The Advocacy Riddle

How do we ensure the sector has a significant voice in affecting public policy? New research shines a light on the sector’s advocacy efforts, the related challenges, and the structures needed to make that advocacy both broad-based and nimble.

A set of studies by the Max Bell and Muttart foundations, as well as one commissioned by Imagine Canada, have sought to shine a light on the sector’s advocacy efforts, and in particular the organizational structures from which they emerge. The principal author of the Bell/Muttart reports is Carleton University political scientist Susan Phillips, while the Imagine Canada evaluation was carried out by Yves Savoie.

In an interview earlier in the fall, Phillips noted the historical evolution of the charitable sector’s advocacy efforts. In 2000, the federal Liberals and 77 non-profit leaders established the Voluntary Sector Initiative (VSI), a five-year program that, Phillips says, sought to “get ahead of the issues.” “There was a recognition that they needed to do something to speak as a sector. That was a lot easier to do back then than it is now.”

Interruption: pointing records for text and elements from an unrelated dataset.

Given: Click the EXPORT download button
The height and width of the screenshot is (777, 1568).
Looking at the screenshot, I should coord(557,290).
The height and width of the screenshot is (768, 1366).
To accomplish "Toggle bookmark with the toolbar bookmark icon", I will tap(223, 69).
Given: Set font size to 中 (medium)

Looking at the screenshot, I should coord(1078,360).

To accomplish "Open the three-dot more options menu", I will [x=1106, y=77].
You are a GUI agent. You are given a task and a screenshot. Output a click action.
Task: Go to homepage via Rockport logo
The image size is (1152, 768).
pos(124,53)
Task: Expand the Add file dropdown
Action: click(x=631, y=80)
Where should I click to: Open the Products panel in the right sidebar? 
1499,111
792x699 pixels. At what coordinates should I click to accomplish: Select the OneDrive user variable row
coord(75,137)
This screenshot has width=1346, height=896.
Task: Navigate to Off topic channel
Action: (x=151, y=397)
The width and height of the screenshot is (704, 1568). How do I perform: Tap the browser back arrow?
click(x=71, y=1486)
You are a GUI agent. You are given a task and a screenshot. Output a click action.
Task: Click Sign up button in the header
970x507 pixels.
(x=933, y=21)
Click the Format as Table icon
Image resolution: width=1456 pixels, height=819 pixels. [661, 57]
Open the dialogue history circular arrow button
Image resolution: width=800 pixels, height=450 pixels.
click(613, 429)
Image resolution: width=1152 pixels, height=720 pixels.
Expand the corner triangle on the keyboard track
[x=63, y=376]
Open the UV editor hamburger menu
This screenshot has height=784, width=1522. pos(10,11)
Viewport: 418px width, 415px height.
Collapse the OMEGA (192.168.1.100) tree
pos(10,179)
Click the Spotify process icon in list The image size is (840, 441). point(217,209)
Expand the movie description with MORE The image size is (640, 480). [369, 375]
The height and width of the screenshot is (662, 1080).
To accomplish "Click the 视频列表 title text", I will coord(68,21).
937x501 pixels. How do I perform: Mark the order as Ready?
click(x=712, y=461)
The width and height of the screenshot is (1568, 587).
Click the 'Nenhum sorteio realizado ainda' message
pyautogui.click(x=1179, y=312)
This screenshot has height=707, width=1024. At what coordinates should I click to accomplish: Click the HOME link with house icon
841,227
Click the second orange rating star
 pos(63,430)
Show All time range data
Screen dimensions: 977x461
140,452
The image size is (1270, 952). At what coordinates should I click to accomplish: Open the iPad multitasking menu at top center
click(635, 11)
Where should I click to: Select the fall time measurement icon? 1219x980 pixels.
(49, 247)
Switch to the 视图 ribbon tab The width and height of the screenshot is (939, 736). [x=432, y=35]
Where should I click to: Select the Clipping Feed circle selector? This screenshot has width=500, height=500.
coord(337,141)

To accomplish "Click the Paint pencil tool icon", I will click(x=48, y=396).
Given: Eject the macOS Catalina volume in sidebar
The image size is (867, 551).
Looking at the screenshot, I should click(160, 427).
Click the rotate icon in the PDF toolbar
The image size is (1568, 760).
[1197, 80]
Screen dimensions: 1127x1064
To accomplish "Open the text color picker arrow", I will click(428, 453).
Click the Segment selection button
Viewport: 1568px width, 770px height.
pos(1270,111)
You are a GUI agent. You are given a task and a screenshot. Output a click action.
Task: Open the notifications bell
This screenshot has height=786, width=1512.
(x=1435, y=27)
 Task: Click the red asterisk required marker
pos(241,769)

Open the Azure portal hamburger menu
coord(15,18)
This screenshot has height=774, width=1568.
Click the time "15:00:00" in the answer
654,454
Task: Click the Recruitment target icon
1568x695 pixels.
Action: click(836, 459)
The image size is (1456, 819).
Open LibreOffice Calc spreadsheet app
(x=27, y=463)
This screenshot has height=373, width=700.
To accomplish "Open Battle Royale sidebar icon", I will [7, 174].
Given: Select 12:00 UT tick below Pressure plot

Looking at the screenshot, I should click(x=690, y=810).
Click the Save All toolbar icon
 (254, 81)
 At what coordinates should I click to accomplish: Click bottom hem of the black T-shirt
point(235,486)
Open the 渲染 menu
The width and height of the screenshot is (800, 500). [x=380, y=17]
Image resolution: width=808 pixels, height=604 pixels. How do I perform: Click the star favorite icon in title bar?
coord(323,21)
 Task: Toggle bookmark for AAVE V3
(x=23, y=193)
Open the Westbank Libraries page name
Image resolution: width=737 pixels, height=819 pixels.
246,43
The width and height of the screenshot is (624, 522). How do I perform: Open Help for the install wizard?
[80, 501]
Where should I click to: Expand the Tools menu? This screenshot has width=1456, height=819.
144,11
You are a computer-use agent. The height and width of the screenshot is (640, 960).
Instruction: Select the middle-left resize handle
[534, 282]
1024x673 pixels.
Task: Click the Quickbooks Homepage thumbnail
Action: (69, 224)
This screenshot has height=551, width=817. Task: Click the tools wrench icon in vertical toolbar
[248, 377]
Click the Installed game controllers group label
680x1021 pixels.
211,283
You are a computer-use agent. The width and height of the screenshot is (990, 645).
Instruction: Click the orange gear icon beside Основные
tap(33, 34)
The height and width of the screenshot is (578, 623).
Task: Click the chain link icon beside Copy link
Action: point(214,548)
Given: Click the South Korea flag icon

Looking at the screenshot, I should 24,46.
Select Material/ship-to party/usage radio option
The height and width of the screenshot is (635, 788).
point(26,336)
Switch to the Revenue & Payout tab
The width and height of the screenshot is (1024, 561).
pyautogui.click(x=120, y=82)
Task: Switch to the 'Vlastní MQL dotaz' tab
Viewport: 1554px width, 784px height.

In the years following the VSI, the Canadian Centre for Philanthropy, which was founded in 1981, evolved into Imagine Canada. But over 20 years, Phillips says, large segments of the sector have been disengaged from national lobbying efforts, while sub-sectors, like arts and health groups, generally stay in their own lanes when it comes to advocacy.

During the pandemic, the federal government ignored Imagine Canada’s $9-billion relief ask, while the WE Charity scandal not only cast the sector in a negative light but revealed how little Ottawa understands about how the non-profit world works. For many years, the sector has sought what’s often described as “a home in government” – some kind of secretariat or coordinating body – to broker the relationship and educate policy-makers. But, as Phillips points out, such a fix could be a double-edged sword. “That could be more dangerous than helpful if you don’t have a strong voice on the other side.”